**Work to do**
Convert the records from the line with "Enable Seitenreihenfolge rückwärts" up to and including the line with "Viewport: 1092px width, 1092px" into a JSON list of strings, one string per line, leaving out blank lines.

**Record excerpts**

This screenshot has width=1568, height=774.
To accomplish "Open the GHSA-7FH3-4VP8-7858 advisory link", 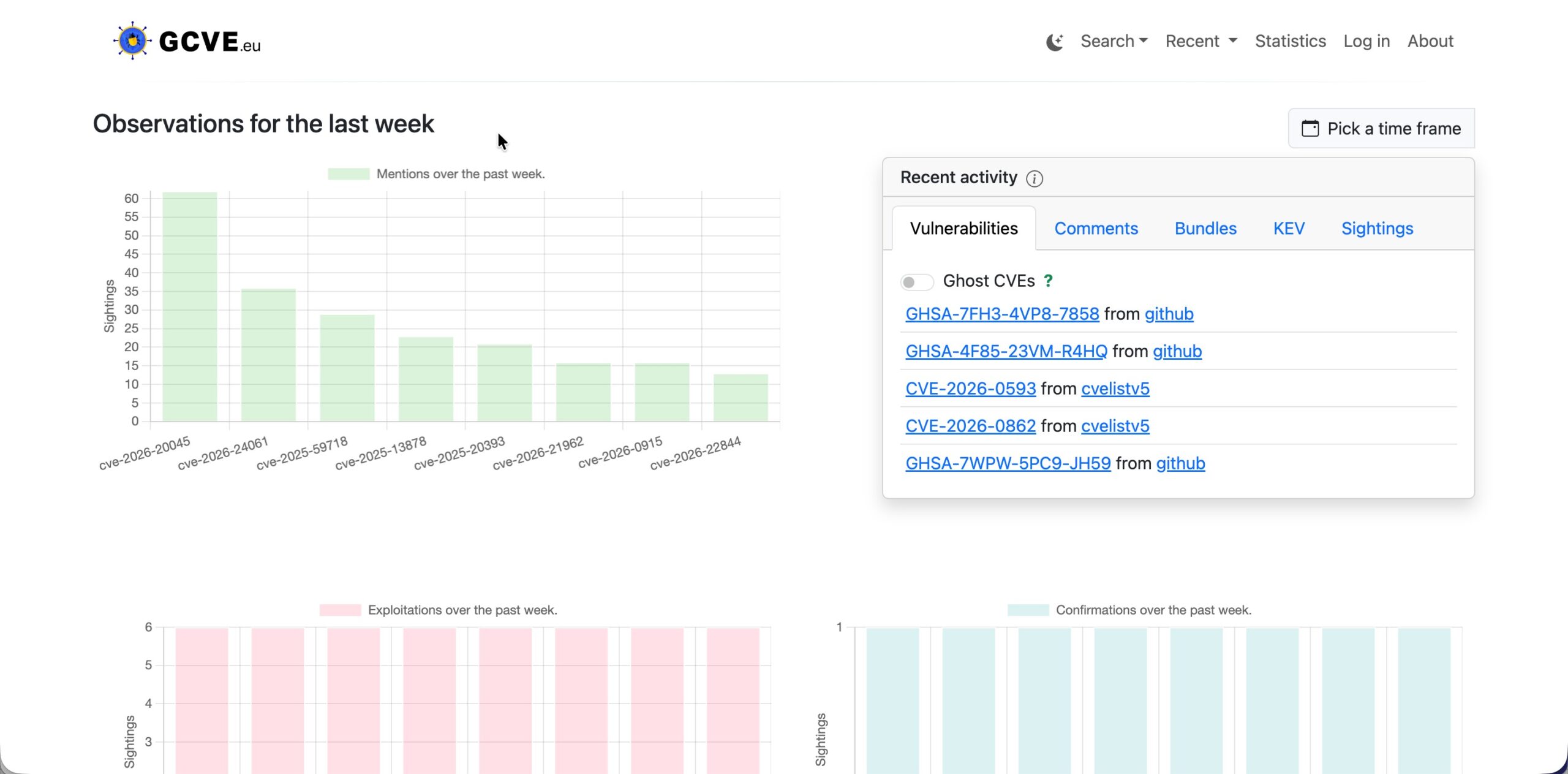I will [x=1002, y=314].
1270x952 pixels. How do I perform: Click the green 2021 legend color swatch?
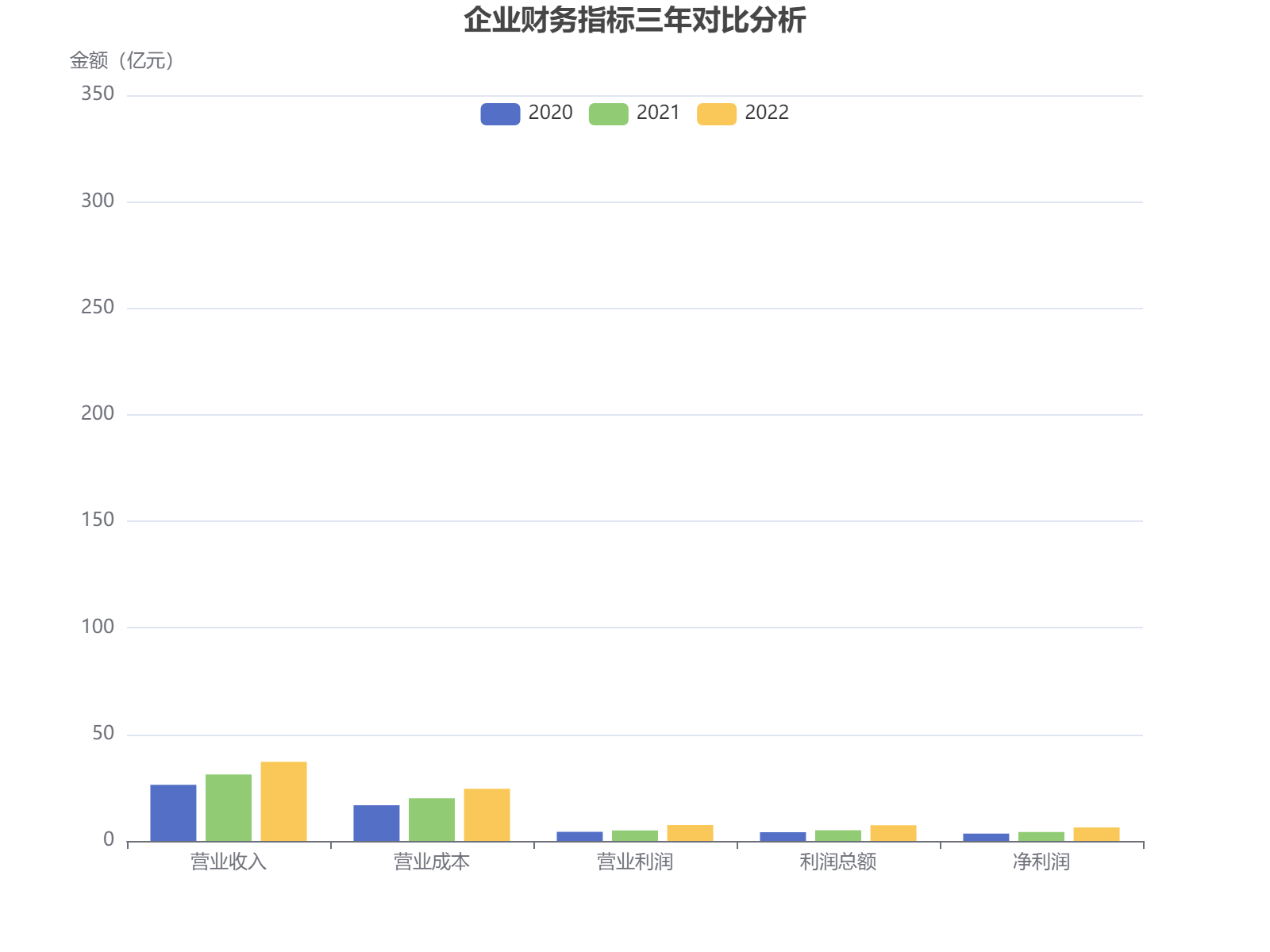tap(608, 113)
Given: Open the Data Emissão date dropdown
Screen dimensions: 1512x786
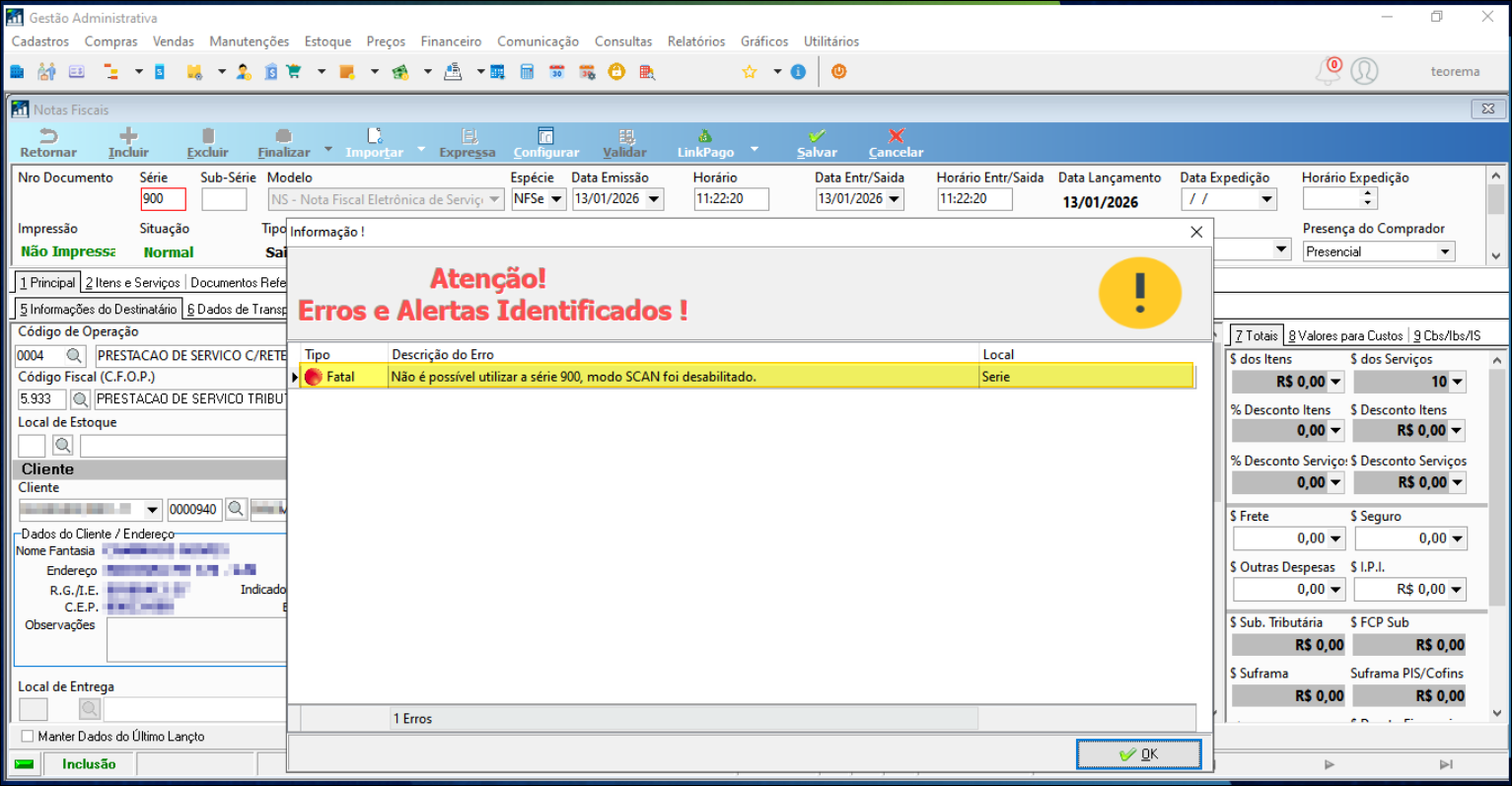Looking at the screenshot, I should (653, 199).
--
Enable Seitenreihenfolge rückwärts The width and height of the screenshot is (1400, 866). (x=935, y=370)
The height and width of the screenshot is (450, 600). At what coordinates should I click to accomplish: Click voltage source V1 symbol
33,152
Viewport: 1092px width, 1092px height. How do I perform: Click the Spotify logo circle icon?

**Correct answer**
[
  "Enable Seitenreihenfolge rückwärts The width and height of the screenshot is (1400, 866). (x=935, y=370)",
  "The height and width of the screenshot is (450, 600). At what coordinates should I click to accomplish: Click voltage source V1 symbol",
  "33,152",
  "Viewport: 1092px width, 1092px height. How do I perform: Click the Spotify logo circle icon?"
]